Frick Bruno · Ständerat · 2002-11-28
Frick Bruno · Ständerat · Schwyz · Christlichdemokratische Fraktion · 2002-11-28
Wortprotokoll
Artikel 1 hält fest, dass das Rentenalter der Frauen in der beruflichen Vorsorge ab Inkrafttreten des Gesetzes auf 63 Jahre festgelegt ist und 6 Jahre ab Inkrafttreten des Gesetzes 65 Jahre betragen soll. Die Bestimmung geht davon aus, dass die 11. AHV-Revision am 1. Januar 2003 in Kraft tritt.

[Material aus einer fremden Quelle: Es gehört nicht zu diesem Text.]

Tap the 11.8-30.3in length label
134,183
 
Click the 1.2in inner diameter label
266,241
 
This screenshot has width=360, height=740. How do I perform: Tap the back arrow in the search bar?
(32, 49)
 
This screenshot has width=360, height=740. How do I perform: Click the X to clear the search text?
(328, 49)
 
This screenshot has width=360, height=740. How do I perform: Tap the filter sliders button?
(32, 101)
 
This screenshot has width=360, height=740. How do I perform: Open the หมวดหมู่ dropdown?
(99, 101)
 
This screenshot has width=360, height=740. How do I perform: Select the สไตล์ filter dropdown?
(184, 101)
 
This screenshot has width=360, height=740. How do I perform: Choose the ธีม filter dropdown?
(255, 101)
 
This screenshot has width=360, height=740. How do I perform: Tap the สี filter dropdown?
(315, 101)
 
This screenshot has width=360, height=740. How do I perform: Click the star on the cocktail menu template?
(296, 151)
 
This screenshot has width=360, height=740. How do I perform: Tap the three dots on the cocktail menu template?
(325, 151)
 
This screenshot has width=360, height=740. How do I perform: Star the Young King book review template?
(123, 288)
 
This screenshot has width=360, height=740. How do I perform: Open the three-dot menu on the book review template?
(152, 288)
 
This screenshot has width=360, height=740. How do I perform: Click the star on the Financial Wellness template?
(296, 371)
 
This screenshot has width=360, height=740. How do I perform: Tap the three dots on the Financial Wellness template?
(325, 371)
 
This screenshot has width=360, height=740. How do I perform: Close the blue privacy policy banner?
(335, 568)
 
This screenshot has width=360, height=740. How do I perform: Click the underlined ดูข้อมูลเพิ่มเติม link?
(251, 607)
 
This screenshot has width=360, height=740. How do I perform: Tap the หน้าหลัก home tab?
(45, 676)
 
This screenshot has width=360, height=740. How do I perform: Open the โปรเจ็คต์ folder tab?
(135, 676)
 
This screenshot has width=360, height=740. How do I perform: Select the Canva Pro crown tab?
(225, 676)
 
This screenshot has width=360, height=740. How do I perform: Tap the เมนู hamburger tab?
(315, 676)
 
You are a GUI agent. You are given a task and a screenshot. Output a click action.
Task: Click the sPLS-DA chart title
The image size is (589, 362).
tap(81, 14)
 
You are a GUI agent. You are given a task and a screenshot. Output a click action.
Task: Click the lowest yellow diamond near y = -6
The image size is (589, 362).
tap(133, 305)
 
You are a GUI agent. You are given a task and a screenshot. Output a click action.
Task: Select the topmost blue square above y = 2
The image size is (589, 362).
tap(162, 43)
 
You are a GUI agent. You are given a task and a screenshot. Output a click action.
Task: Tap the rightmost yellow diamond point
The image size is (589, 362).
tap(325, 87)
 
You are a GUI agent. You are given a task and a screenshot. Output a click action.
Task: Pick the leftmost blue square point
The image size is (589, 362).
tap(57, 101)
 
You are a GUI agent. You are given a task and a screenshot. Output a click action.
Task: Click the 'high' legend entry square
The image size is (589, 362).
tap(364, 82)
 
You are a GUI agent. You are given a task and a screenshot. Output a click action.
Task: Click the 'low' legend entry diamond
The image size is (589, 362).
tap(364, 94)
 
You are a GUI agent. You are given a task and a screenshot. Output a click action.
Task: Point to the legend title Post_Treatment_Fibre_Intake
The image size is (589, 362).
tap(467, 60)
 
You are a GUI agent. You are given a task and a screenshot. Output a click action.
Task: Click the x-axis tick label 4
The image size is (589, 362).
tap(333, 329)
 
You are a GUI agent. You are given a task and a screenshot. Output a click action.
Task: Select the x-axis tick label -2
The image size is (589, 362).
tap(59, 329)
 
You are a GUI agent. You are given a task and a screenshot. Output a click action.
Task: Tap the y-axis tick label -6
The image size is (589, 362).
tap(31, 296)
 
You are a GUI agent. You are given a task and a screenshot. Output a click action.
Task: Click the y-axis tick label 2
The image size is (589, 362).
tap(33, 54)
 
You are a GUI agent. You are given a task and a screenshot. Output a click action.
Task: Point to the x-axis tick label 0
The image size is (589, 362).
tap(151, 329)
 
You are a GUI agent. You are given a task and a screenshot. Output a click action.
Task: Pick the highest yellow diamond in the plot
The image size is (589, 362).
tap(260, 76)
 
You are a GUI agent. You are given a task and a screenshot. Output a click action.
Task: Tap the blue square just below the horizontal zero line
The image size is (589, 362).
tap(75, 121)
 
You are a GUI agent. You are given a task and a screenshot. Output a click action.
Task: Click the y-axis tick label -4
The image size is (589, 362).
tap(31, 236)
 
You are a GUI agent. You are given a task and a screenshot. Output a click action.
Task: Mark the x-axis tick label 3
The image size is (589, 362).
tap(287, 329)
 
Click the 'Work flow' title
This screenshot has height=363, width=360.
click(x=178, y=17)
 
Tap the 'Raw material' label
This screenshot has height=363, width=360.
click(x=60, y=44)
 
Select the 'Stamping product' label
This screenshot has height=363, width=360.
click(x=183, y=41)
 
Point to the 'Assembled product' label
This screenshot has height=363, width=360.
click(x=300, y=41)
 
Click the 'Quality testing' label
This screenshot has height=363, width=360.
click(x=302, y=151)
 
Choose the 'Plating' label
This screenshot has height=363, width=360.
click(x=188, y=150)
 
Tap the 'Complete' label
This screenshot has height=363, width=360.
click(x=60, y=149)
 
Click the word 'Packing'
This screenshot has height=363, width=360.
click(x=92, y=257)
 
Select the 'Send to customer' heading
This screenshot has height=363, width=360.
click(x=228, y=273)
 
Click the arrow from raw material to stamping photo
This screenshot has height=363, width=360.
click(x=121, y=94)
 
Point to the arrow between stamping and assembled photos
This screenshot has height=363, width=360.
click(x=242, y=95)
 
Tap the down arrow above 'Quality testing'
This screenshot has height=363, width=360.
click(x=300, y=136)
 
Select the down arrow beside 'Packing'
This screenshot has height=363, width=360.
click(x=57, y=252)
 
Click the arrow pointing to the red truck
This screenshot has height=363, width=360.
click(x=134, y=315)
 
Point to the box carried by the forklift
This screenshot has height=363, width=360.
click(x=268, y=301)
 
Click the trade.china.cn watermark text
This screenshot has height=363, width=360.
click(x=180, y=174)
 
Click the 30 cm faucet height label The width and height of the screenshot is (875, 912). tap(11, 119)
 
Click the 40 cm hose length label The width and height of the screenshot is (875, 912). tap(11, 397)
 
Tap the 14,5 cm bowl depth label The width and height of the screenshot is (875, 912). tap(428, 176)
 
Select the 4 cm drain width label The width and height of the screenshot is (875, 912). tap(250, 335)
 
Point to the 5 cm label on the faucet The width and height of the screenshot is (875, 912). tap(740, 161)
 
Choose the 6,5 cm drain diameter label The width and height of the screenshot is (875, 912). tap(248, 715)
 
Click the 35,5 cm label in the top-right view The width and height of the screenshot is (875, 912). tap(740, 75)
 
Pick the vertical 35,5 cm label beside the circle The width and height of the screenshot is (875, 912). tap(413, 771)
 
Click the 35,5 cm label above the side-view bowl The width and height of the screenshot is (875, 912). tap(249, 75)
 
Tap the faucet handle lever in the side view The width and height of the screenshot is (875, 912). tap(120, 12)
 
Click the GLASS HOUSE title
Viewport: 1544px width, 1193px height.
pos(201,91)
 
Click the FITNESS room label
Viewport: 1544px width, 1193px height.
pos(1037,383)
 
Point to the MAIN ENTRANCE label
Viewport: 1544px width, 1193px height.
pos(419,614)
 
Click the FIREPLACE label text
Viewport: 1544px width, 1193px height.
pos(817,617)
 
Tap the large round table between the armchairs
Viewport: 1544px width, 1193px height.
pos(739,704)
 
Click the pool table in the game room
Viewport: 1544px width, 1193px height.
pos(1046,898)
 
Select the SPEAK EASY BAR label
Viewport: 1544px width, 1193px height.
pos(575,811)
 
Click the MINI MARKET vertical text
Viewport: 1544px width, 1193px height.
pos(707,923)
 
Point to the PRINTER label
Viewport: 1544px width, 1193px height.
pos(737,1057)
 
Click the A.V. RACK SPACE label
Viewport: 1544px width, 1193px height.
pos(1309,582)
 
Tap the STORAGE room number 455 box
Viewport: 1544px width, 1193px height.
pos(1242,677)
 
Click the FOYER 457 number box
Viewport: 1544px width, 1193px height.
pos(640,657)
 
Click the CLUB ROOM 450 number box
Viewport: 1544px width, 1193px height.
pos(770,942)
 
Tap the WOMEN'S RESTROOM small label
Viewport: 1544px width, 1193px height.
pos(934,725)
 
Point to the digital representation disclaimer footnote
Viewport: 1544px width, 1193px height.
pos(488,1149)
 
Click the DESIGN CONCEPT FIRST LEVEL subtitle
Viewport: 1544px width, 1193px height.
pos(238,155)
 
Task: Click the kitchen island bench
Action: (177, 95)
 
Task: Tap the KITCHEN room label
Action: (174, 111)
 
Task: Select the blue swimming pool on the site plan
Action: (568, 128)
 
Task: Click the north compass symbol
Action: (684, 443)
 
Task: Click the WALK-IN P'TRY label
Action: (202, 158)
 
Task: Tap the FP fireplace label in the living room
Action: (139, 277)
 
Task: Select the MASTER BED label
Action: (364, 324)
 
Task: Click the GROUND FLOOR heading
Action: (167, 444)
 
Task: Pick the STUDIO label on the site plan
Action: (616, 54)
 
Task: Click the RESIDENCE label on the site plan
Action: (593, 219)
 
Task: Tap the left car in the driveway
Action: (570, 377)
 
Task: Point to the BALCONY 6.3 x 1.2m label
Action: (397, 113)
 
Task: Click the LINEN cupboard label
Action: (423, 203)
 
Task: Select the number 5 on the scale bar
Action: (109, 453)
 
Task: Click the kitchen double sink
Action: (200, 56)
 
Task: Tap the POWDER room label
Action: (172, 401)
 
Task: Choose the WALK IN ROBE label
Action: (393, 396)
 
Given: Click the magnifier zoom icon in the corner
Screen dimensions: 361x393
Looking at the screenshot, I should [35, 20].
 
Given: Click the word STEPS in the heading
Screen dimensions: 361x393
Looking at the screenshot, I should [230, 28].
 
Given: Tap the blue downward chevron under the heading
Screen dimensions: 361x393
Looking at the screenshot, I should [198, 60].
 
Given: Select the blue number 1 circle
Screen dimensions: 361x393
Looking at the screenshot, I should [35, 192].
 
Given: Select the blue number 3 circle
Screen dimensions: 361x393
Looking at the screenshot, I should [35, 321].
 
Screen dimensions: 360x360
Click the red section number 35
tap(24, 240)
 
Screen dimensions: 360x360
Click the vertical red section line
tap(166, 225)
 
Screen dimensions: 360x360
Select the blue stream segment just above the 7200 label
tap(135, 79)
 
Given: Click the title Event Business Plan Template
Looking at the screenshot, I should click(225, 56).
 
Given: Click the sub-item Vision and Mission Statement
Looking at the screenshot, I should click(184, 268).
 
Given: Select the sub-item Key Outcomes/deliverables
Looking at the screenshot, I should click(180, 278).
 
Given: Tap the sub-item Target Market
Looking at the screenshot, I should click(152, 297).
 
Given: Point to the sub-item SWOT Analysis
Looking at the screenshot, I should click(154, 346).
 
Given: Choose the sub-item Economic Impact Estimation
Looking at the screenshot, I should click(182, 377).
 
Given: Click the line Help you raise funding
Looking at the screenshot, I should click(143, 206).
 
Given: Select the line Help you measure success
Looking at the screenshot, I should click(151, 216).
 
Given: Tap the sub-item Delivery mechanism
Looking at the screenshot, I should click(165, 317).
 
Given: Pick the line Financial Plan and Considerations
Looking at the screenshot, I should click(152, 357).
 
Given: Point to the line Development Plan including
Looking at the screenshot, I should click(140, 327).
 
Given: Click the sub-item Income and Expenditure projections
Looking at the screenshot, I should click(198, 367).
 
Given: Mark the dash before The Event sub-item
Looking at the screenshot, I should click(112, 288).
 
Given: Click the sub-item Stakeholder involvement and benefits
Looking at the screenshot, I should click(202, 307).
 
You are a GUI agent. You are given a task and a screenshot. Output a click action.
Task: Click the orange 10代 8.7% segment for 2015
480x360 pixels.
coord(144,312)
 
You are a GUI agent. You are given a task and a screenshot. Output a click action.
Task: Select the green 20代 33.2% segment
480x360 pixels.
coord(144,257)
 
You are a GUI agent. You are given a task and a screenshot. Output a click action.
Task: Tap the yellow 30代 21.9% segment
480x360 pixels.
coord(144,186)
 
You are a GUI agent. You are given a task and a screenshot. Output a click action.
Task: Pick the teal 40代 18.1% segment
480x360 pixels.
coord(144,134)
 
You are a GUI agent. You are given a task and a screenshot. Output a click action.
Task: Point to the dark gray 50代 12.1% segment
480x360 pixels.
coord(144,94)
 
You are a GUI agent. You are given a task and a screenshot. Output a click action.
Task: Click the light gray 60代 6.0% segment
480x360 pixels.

Artikel 2 koordiniert die 11. AHV-Revision mit der 1. BVG-Revision und enthält Bestimmungen, die wirksam würden, wenn nur die 11. AHV-Revision, nicht aber die 1. BVG-Revision in Kraft treten würde. In diesem Fall soll der Bundesrat die Kompetenz erhalten, die Bestimmungen über den Umwandlungssatz und die Altersgutschriftensätze an die Erhöhung des Rentenalters anzupassen; dem folgte der Nationalrat.
Artikel 1 haben wir aber neu formuliert. Wir tragen dem Umstand Rechnung, dass die 11. AHV-Revision nicht bereits nächstes Jahr in Kraft treten kann, und wir wollen ein neues Auseinanderfallen der Rentenalter in AHV und BVG verhindern.